Chris Seaman

Chris Seaman, illustration
Chris Seaman is an illustrator working in the gaming industry. His fantasy-themed illustrations are highly rendered, but always keep a feeling of cartoony verve and springy stylization, and often contain fun little touches in the details.

Seaman works in acrylic. There are a couple of brief process videos on his website, where he also has both originals and prints for sale..

I particularly enjoy his take-offs on famous images. like Holbein’s portrait of Henry VIII, and J.C. Leyendecker’s Arrow Shirt ad (images above, bottom three).

Adair Payne

Adair Payne, landscape painting
Adair Payne is a California painter whose landscapes are richly textural, often deeply atmospheric and highly evocative of place, season and time of day.

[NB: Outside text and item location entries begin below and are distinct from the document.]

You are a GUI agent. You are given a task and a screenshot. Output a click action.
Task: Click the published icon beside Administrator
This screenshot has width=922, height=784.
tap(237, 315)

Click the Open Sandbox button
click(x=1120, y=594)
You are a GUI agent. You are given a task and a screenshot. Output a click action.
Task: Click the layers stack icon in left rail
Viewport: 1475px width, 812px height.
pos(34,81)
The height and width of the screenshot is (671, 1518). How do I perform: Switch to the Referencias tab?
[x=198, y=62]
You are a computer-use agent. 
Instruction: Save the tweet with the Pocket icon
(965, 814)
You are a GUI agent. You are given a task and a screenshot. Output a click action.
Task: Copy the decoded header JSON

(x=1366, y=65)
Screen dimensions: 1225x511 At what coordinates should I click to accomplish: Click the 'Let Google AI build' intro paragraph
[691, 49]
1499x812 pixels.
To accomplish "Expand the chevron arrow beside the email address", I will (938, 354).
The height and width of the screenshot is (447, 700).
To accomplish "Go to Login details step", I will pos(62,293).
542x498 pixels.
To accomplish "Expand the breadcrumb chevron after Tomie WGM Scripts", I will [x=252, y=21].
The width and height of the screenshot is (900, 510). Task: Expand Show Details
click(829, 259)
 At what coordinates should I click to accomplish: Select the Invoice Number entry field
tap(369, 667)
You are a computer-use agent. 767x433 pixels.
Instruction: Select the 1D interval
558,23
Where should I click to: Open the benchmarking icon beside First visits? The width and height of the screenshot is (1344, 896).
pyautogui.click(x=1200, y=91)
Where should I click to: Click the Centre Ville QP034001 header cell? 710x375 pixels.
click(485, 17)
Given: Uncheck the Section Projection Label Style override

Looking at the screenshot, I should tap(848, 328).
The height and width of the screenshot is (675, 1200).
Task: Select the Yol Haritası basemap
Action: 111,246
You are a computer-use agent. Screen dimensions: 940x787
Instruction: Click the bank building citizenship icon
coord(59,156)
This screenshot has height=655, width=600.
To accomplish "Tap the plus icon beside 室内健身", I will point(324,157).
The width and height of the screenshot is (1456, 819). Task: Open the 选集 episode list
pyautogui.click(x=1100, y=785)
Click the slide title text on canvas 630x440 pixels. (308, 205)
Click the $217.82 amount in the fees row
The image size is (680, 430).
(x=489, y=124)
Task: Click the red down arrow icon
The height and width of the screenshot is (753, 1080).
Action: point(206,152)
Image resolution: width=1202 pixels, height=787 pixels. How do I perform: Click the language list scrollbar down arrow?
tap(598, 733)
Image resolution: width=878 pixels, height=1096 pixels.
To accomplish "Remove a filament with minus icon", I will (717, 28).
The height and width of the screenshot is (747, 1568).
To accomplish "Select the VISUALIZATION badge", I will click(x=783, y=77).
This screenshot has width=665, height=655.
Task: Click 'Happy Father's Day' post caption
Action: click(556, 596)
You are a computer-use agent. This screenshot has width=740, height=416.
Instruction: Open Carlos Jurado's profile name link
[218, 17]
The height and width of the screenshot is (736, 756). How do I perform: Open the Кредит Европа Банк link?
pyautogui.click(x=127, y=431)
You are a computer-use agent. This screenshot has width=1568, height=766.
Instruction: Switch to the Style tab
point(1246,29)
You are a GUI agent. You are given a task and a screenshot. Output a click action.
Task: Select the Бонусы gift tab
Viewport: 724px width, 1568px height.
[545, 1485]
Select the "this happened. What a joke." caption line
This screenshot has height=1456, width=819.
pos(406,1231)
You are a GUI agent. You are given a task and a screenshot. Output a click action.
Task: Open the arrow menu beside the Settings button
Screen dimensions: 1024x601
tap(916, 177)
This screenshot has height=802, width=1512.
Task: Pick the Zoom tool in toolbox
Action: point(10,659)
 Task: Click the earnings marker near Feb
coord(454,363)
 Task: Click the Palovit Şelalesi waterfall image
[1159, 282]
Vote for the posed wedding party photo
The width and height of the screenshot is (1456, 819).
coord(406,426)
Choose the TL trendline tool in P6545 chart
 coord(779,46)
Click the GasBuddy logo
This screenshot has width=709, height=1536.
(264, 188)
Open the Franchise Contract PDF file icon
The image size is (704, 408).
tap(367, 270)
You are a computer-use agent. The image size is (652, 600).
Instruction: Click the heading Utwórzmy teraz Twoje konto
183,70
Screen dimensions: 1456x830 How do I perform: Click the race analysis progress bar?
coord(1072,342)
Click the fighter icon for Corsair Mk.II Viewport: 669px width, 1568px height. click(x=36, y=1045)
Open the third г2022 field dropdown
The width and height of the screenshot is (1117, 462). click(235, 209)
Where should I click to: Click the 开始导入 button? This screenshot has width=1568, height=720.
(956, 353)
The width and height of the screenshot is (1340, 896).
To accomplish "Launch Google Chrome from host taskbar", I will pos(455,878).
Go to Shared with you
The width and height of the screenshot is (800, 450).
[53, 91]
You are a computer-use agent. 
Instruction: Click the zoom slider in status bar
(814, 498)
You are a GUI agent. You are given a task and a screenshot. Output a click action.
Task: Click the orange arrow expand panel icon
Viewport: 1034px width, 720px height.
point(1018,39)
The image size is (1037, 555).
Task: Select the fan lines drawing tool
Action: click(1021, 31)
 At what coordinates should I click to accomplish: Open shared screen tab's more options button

Payne uses a restrained palette, emphasizing the value relationships and textural elements in his compositions. Though many of his subjects are identifiably west coast landscapes, many resonate for me with creeks and forests of the Eastern Seaboard, and I believe Payne was located in the eastern US for a time.

I particularly find resonance with some of his deep woods subjects and the creeks and woods of 19th century master William Trost Richards from the Brandywine and Wissahickon Valleys here in Pennsylvania.

Though he is equally at home in brightly lit fields and hillsides, I find Payne to be most fascinating when he is exploring the subtle light and color of shadowed streams and misty woods. In those subjects, the visual appeal of his finessed textures and naturalistic foliage emerges slowly, entrancing you much as the real environment would.

There is a brief interview with Payne on YouTube that gives you a feeling of the scale of his work, and another here, as well as on his website, in which he discusses how he hopes to communicate with his work.

Ron Monsma

Ron Monsma, pastel and oil, figures and still life
Though he works in oil as well, Ron Monsma creates his figures and still life primarily in pastel.

He has a refined approach, with subtle attention to edges and values and a Baroque sensibility for composition and light. I particularly enjoy those pieces in which he appears to revel in the textural characteristics of his subjects.

Monsma ia an Associate Professor of Fine Arts at Indiana University South Bend, and is represented by Miller Gallery in Cincinnati, OH.

Eye Candy for Today: Dore illustration for Fables of La Fontaine


Shepherd Wolf, Gustave Doré

Link is to WikiArt, from this page.

19th century illustrator and printmaker Guatave Doré is noted primarily for his dramatic illustrations for Dante’s Devine Comedy and Inferno, Milton’s Paradise Lost and Cervantes Don Quijote, as well as The Bible.

Less well known are his illustrations for Shakespeare plays, other epic poems and a number of fables and fairy tales.

This wonderfully sly example is from his illustrations for Fables of La Fontaine (link is to Dover book of just the illustrations).

I love the delicately rendered plants, the wonderfully casual hatching in the handling of the clouds and foreground, and the “WTF?” expression on the foremost sheep. As always, Doré and his engraver exhibit a mastery of establishing value with cross hatching.

I’ll leave it to you to wonder if there is any connection to current events.

Julian Alden Weir (revisit)

Julian Alden Weir
Julian Alden Weir was an American painter and printmaker active in the later 19th and early 20th centuries.

He was one of the the painters loosely known as “American Impressionists”, and more relevantly, was a member of “The Ten” — a group of influential painters in Boston that included Frank W. Benson, Thomas Wilmer Dewing, Childe Hassam, Willard Leroy Metcalf, Robert Reid, Edmund C. Tarbell, and John Henry Twachtman (links to my posts).

Julian Alden Weir is the younger brother of John Furgeson Weir, also a well-known painter, with a somewhat more conservative style in keeping with the Hudson River School and later in his career, with the Barbizon School.

I first wrote about Julian Alden Weir back in 2008, since then more resources and better reptoductions of his work have become available on the web, though his paintings still seem to suffer in reproduction more than some of his contemporaries.

Amei Zhao

Amei Zhao, concept art and illustration
Amei Zhao is an illustrator and visual development artist based in Sydney. She has a bright, graphic style that uses theatrical lighting to nice effect. She has a minimalist approach to her shapes, foregoing detail in favor of color and the textural effect of smaller shapes.

Many of her pieces show a character apparently wandering through various environments, though I’m not certain if these are for the same project.